AMENDOLARA – Escludere le aggravanti della crudeltà, della premeditazione e dei futili motivi e sostituire la custodia cautelare in carcere con una misura meno afflittiva. Sono le richieste avanzate dalla difesa dei due cittadini pakistani arrestati nell’ambito dell’inchiesta sulla strage di Amendolara, nella quale il primo giugno scorso hanno perso la vita quattro braccianti agricoli.
Il Tribunale di Catanzaro è chiamato a pronunciarsi sulla legittimità e sulla proporzionalità della misura cautelare attualmente applicata ai due indagati. I legali hanno inoltre sostenuto una diversa qualificazione giuridica dei fatti rispetto a quella ipotizzata dalla Procura, contestando alcuni punti dell’impianto accusatorio.
Raza Ali e Ahmed Safeer restano accusati di omicidio volontario plurimo aggravato. Secondo la ricostruzione degli inquirenti, avrebbero impedito ai braccianti di mettersi in salvo bloccando dall’esterno le portiere del minivan che, poco dopo, sarebbe stato avvolto dalle fiamme. Tra gli elementi ritenuti centrali dall’accusa figurano le immagini dei sistemi di videosorveglianza e le dichiarazioni dell’unico sopravvissuto, un cittadino afghano che sarebbe riuscito a fuggire attraverso il vano posteriore del mezzo.
La decisione del Tribunale del Riesame è attesa nei prossimi giorni, mentre proseguono sia le indagini difensive sia gli accertamenti disposti dalla magistratura.
Resta intanto l’attesa delle famiglie delle vittime.
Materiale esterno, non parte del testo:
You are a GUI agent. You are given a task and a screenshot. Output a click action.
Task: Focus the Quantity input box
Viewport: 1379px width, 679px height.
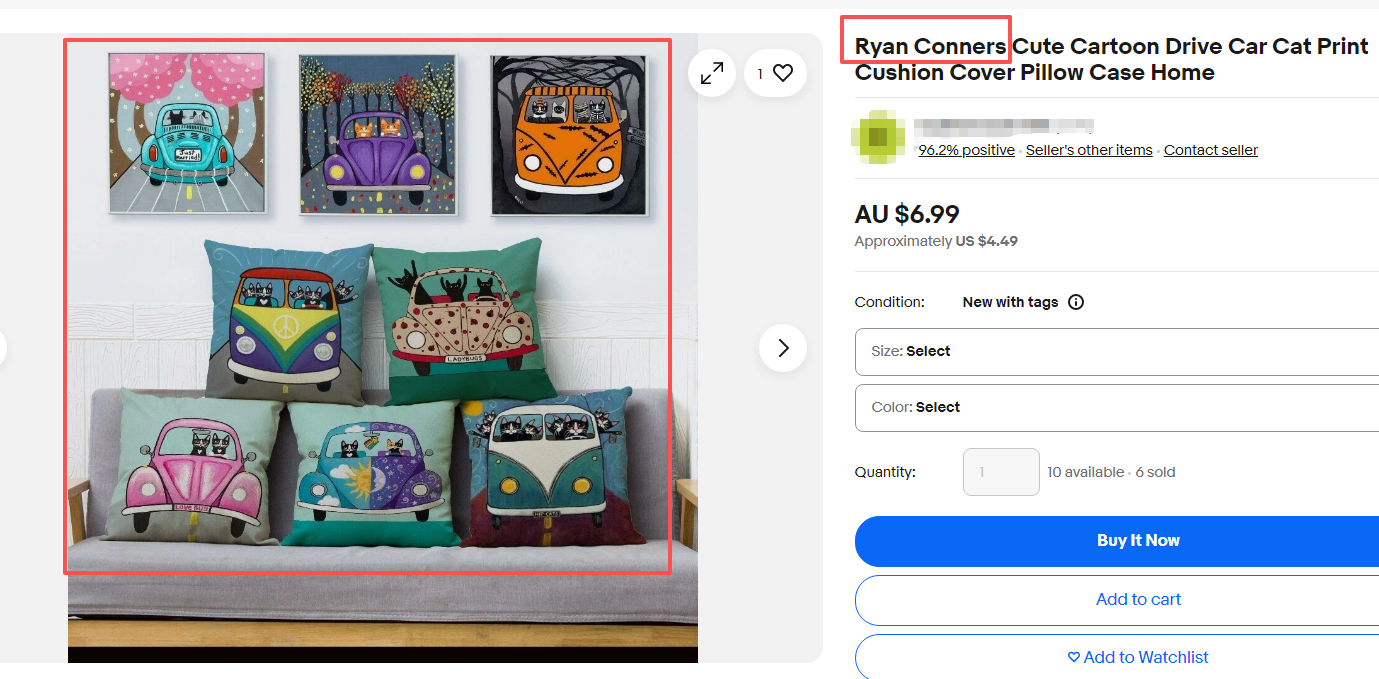click(x=1001, y=472)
I parenti di Ullah, Safi e Amin hanno raggiunto Amendolara dalle città europee in cui risiedono per sottoporsi ai prelievi necessari agli esami del Dna, indispensabili per il riconoscimento ufficiale delle salme. I familiari di Waseem, impossibilitati a raggiungere la Calabria, attendono invece il completamento delle procedure che consentiranno il rimpatrio della salma nel Paese d’origine.